■ Aim:
Please format the records from the line containing "At what coordinates should I click to accomplish: Expand 배송지" through the line containing "will (x=68, y=61)." as a JSON list of strings, one string per line, with blank lines omitted.

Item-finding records

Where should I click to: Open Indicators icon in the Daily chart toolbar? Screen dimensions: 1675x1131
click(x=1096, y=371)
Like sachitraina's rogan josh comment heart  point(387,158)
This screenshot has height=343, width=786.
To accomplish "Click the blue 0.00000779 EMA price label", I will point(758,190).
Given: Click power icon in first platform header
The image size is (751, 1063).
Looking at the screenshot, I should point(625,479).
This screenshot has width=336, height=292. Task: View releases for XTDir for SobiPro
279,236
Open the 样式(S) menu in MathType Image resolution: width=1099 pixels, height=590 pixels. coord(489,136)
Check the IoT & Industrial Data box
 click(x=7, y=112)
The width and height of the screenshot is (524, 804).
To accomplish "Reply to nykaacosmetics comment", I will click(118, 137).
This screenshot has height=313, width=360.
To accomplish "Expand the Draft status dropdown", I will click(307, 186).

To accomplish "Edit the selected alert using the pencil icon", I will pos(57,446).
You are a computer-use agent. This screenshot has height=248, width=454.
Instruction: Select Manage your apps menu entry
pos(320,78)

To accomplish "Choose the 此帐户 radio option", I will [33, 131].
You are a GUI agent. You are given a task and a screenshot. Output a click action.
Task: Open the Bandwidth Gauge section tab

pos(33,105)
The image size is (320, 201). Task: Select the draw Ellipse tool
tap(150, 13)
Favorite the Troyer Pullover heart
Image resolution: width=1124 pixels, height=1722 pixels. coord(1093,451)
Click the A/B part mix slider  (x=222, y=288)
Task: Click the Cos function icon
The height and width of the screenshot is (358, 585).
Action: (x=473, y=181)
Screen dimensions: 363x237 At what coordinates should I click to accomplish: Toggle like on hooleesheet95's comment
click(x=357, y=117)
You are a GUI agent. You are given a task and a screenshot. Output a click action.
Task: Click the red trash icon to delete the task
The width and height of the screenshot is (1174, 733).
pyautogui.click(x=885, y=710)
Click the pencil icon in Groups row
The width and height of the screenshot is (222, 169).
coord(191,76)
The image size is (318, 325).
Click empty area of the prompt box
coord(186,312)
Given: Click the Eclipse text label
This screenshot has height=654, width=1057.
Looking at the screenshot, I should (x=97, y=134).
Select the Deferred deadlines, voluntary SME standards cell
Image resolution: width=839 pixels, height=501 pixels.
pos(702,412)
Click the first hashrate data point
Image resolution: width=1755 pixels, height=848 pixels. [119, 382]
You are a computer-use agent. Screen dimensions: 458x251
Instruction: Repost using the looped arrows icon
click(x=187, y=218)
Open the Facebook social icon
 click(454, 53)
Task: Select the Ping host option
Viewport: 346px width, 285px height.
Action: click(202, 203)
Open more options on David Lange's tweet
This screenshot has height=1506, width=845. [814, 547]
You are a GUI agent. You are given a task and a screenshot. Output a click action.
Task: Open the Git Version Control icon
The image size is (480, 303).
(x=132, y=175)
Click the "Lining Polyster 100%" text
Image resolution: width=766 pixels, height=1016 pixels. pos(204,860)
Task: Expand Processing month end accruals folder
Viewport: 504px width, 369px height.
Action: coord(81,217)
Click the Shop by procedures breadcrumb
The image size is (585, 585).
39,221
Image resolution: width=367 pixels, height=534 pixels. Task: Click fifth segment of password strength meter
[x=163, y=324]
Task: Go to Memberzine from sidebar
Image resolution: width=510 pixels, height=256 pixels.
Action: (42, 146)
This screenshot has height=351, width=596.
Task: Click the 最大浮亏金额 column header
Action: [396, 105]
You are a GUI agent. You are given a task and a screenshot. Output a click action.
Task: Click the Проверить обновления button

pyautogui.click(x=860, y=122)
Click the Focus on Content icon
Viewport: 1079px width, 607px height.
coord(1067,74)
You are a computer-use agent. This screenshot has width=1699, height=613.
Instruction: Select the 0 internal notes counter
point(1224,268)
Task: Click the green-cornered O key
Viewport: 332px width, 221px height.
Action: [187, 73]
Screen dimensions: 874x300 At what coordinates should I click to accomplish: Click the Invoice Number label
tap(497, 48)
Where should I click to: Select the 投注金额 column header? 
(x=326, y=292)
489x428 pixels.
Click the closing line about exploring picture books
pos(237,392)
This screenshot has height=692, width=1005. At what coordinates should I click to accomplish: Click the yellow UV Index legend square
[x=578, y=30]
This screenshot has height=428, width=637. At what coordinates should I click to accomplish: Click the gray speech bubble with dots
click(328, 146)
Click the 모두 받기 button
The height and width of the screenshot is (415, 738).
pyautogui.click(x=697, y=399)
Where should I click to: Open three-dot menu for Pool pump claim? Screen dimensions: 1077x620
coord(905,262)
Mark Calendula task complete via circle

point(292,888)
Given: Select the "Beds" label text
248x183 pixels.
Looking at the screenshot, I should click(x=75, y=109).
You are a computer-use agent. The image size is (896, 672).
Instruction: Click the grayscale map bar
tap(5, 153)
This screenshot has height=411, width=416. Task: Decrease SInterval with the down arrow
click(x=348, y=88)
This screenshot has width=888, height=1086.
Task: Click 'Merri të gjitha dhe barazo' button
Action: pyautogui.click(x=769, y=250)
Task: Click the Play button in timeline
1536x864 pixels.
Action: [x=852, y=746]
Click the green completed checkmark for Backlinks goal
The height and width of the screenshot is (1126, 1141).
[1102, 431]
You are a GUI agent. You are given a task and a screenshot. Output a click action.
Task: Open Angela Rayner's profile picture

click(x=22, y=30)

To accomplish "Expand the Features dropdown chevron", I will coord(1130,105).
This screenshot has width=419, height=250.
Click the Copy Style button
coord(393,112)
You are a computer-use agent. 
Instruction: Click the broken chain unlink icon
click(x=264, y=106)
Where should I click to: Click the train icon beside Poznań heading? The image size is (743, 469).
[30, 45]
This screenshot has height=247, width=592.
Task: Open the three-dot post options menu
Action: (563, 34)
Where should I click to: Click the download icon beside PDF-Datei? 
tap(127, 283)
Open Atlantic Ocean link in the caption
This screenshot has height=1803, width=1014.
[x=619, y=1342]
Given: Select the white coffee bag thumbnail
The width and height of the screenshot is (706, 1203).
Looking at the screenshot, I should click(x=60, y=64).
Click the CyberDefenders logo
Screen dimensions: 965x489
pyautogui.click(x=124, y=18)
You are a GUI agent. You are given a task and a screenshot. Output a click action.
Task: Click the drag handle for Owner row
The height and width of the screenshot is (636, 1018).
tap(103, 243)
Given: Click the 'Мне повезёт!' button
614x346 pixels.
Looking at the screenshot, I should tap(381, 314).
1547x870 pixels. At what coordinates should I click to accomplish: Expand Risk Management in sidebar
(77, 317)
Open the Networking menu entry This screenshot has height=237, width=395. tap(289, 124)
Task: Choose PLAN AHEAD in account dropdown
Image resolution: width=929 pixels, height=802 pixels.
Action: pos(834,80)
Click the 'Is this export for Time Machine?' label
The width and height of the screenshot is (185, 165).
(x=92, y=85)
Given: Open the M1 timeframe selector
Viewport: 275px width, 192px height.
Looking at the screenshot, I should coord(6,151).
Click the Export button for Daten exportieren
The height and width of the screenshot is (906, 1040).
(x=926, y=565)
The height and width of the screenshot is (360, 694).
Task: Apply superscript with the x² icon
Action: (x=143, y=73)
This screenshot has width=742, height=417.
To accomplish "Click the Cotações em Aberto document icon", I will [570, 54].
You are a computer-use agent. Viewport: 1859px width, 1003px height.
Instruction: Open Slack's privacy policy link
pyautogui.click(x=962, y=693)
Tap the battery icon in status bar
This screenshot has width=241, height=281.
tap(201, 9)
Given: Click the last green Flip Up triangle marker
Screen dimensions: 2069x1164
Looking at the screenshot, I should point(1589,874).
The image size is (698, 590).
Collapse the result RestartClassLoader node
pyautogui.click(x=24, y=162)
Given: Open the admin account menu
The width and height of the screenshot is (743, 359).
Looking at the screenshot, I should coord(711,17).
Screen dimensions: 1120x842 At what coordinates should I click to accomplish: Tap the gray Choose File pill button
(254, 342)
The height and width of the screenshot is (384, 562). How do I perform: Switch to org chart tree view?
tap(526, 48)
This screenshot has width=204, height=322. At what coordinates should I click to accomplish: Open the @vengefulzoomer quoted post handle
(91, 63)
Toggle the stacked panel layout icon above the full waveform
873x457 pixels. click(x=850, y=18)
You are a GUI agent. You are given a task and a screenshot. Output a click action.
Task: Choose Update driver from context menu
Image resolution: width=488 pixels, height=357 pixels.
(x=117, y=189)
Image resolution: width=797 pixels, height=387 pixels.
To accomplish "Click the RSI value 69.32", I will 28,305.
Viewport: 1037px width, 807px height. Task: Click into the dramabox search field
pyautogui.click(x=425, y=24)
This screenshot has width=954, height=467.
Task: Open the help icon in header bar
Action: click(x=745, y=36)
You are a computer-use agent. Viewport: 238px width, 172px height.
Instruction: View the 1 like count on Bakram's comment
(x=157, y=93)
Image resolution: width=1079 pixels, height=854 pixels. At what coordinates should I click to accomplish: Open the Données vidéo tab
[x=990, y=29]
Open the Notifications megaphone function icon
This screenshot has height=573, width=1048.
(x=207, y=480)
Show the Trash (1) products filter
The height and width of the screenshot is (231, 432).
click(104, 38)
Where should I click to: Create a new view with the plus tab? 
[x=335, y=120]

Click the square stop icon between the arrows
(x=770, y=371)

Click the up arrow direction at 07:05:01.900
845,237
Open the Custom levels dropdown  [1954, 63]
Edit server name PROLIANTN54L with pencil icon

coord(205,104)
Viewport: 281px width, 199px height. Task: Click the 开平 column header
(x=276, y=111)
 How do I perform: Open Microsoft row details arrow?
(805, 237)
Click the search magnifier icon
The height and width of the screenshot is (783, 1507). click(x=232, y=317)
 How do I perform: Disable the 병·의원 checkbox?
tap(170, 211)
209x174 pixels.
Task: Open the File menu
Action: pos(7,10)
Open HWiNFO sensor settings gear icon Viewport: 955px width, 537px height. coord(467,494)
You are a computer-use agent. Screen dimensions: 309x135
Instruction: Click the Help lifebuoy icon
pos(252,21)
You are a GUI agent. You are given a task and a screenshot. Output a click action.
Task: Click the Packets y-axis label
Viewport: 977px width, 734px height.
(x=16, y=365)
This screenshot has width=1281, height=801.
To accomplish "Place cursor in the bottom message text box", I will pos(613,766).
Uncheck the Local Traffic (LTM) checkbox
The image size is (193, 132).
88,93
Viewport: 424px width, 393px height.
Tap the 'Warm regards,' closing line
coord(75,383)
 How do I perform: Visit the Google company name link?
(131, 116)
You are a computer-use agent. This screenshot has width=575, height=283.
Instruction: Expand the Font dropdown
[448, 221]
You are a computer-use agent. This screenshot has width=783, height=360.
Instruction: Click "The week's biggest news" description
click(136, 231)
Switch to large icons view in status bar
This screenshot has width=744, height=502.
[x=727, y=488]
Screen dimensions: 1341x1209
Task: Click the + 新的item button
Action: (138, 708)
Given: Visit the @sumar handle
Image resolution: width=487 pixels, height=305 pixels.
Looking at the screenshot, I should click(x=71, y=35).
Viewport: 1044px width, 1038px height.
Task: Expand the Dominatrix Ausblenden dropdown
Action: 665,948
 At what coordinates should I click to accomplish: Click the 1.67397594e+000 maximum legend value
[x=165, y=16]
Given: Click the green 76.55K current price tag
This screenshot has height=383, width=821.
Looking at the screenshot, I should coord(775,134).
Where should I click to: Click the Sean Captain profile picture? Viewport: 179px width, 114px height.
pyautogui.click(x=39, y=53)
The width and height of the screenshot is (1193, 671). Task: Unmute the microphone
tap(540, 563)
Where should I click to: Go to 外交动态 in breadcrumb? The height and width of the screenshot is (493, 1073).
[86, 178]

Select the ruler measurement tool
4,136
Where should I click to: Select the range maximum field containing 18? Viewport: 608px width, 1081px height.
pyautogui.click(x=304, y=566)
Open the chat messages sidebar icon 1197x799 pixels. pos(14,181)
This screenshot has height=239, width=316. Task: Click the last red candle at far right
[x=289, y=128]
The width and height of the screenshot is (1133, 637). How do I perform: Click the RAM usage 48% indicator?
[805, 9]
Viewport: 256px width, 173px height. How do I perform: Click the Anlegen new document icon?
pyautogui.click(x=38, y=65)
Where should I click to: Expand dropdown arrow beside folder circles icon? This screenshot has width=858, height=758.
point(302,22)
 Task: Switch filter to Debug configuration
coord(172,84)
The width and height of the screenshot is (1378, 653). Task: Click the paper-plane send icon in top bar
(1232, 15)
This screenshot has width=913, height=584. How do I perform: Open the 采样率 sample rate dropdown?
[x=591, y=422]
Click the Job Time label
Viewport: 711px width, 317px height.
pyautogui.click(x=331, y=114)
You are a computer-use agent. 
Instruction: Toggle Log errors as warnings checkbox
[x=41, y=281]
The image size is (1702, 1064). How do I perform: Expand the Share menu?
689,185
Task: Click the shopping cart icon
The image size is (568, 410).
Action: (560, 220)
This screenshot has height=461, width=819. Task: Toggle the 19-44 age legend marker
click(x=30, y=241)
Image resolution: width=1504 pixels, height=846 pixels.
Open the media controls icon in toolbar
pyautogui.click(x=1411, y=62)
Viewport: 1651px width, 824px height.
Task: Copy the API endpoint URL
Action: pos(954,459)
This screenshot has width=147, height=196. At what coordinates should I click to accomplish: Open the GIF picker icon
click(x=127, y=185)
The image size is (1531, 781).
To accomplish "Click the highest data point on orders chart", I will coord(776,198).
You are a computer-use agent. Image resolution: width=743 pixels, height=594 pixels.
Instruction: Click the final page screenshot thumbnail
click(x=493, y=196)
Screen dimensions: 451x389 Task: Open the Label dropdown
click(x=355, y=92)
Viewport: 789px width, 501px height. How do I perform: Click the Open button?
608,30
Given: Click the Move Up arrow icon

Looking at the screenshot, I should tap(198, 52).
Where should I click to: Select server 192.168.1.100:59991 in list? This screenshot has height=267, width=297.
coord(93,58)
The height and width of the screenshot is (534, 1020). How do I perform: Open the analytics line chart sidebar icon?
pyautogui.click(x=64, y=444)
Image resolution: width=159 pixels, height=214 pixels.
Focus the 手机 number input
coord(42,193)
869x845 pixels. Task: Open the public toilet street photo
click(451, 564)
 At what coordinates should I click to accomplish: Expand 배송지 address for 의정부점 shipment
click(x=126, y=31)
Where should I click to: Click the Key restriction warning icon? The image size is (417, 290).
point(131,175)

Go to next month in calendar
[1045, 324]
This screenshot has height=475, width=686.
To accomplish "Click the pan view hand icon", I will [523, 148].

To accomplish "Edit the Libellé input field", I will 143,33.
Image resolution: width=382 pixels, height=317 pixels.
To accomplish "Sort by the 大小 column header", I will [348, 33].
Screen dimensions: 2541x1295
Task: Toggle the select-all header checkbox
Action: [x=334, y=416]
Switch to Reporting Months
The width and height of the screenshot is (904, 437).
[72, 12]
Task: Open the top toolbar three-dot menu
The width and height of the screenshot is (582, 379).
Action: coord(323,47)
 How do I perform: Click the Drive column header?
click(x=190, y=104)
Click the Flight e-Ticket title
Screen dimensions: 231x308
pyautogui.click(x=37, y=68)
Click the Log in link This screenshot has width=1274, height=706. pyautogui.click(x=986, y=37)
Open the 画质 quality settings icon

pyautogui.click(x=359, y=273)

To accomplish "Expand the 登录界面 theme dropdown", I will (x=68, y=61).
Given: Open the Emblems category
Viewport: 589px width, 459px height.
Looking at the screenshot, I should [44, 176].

■ Full response:
[
  " At what coordinates should I click to accomplish: Expand 배송지 address for 의정부점 shipment",
  "click(x=126, y=31)",
  "Where should I click to: Click the Key restriction warning icon? The image size is (417, 290).",
  "point(131,175)",
  "Go to next month in calendar",
  "[1045, 324]",
  "This screenshot has height=475, width=686.",
  "To accomplish \"Click the pan view hand icon\", I will [523, 148].",
  "To accomplish \"Edit the Libellé input field\", I will 143,33.",
  "Image resolution: width=382 pixels, height=317 pixels.",
  "To accomplish \"Sort by the 大小 column header\", I will [348, 33].",
  "Screen dimensions: 2541x1295",
  "Task: Toggle the select-all header checkbox",
  "Action: [x=334, y=416]",
  "Switch to Reporting Months",
  "The width and height of the screenshot is (904, 437).",
  "[72, 12]",
  "Task: Open the top toolbar three-dot menu",
  "The width and height of the screenshot is (582, 379).",
  "Action: coord(323,47)",
  " How do I perform: Click the Drive column header?",
  "click(x=190, y=104)",
  "Click the Flight e-Ticket title",
  "Screen dimensions: 231x308",
  "pyautogui.click(x=37, y=68)",
  "Click the Log in link This screenshot has width=1274, height=706. pyautogui.click(x=986, y=37)",
  "Open the 画质 quality settings icon",
  "pyautogui.click(x=359, y=273)",
  "To accomplish \"Expand the 登录界面 theme dropdown\", I will (x=68, y=61)."
]